> _Task statement_:
Copy word for word the lines from the start of the records through the line that contains "Task: Go forward using the right arrow", both included.

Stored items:
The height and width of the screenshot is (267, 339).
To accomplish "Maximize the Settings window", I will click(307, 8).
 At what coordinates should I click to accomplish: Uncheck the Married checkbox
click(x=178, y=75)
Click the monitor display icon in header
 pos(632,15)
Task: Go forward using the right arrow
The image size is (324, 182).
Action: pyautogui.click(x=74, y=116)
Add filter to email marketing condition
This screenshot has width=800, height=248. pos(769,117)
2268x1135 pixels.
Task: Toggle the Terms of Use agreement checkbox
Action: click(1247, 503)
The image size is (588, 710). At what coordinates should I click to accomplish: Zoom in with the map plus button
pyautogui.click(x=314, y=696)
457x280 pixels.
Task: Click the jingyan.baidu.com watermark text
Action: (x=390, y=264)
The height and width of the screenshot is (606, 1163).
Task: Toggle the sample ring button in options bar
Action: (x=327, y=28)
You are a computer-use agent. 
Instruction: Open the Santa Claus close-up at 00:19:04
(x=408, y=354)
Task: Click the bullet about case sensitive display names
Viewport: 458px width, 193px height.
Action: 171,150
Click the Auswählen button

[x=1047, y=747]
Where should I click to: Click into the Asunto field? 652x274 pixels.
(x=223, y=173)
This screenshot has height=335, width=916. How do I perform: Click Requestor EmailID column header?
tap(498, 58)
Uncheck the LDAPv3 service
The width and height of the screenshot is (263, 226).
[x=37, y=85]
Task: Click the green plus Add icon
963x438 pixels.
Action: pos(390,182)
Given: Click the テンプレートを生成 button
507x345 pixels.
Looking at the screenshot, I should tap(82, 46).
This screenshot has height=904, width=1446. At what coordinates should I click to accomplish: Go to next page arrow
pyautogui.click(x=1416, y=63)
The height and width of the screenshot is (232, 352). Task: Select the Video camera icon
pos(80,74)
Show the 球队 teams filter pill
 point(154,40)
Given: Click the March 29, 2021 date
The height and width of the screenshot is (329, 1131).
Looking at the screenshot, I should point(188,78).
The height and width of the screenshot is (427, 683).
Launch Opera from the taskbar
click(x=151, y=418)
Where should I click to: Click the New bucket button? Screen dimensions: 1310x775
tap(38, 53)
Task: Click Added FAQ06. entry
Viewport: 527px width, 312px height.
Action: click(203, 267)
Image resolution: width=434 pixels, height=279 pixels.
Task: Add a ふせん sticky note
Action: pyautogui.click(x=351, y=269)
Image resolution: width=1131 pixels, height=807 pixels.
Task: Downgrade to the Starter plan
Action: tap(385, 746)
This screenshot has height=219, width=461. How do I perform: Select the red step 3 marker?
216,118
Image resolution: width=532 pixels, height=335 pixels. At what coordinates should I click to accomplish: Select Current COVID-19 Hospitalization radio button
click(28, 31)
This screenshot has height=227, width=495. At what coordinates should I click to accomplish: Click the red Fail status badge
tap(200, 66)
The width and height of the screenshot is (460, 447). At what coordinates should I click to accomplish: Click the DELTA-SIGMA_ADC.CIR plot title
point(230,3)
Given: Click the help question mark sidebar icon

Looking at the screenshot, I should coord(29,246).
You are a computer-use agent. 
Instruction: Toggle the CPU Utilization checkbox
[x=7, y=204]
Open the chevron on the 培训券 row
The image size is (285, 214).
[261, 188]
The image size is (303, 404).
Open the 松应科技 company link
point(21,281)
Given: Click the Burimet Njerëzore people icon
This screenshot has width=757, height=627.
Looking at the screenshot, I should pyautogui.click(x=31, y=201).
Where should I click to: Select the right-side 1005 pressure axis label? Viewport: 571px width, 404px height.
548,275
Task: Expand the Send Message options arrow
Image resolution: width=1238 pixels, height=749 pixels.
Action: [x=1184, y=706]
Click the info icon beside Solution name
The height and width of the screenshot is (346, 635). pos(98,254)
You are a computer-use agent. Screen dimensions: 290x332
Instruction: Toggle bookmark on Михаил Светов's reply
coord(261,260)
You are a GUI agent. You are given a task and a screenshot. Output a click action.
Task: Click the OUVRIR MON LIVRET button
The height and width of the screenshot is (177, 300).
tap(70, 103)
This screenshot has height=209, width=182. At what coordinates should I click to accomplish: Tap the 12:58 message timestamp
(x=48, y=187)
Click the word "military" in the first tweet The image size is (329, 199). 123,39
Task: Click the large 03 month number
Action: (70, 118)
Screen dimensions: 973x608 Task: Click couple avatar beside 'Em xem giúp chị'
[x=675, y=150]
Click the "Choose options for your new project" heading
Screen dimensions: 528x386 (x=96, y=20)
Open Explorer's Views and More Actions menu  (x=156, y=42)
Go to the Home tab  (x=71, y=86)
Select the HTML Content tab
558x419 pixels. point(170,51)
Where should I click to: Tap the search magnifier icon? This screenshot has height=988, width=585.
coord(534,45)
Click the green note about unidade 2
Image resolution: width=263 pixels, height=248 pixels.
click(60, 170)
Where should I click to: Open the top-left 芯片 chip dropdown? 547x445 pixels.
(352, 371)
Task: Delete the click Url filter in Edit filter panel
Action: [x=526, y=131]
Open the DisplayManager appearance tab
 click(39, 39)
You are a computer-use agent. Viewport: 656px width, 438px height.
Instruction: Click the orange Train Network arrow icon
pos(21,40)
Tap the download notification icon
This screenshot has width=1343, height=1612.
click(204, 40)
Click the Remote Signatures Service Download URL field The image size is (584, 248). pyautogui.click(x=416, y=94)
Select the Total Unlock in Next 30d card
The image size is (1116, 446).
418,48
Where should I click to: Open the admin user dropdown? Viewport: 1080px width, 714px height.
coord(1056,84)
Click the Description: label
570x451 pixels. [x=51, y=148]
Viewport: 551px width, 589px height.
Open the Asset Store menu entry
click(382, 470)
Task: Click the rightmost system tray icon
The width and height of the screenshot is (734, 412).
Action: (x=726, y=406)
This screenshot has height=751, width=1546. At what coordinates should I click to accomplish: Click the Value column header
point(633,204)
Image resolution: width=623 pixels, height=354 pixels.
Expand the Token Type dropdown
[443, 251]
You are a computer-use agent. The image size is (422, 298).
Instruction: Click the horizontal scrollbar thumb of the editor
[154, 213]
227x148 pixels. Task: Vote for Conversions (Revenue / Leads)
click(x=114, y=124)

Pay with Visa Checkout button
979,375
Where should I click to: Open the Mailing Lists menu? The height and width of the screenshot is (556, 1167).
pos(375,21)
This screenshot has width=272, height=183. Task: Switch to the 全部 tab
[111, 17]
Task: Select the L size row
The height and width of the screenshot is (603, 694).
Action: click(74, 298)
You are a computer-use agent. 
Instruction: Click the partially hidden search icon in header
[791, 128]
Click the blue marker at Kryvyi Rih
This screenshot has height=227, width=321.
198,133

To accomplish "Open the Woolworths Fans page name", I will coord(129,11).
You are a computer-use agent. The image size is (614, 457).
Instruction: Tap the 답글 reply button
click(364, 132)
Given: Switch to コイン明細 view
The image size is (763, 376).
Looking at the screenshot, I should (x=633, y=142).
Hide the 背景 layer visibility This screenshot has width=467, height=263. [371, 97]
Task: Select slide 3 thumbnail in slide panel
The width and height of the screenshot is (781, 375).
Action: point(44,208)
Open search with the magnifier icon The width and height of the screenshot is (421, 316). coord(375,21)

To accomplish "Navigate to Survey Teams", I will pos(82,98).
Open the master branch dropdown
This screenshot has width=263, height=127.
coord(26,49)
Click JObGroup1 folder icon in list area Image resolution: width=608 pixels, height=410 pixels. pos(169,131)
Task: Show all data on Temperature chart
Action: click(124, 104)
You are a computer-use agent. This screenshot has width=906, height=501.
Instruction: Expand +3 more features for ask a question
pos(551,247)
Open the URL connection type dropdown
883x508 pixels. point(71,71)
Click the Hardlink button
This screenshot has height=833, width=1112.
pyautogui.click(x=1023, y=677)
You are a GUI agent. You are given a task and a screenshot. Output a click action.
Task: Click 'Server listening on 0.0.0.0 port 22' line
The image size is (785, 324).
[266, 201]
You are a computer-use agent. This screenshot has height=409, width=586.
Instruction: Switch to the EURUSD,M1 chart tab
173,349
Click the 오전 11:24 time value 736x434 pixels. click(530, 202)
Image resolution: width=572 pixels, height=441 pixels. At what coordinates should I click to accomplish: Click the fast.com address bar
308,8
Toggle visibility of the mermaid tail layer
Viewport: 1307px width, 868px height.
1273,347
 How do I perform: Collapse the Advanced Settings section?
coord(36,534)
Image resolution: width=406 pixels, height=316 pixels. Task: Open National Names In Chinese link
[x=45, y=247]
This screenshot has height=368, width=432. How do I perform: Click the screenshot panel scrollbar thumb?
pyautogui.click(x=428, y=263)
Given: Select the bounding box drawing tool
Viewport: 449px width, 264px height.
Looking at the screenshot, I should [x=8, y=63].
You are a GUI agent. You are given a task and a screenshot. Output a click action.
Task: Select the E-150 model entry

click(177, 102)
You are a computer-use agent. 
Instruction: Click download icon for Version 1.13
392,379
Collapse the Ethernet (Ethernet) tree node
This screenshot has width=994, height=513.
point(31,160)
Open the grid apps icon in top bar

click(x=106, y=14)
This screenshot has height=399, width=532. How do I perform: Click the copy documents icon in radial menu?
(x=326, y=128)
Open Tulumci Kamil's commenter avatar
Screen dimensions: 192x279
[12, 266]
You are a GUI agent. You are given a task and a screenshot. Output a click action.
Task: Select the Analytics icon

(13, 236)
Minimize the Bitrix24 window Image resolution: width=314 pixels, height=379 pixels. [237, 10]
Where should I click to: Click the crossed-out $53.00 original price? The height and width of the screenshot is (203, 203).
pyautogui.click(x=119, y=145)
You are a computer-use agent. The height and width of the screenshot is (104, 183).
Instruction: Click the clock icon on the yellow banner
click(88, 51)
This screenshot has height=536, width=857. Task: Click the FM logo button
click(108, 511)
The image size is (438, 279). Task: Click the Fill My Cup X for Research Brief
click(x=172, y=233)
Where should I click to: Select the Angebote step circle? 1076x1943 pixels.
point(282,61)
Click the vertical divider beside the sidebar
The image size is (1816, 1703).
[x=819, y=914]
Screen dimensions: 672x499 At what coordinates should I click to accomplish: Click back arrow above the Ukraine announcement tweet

> _Exercise result_:
The height and width of the screenshot is (267, 339).
To accomplish "Maximize the Settings window", I will click(307, 8).
 At what coordinates should I click to accomplish: Uncheck the Married checkbox
click(x=178, y=75)
Click the monitor display icon in header
 pos(632,15)
Task: Go forward using the right arrow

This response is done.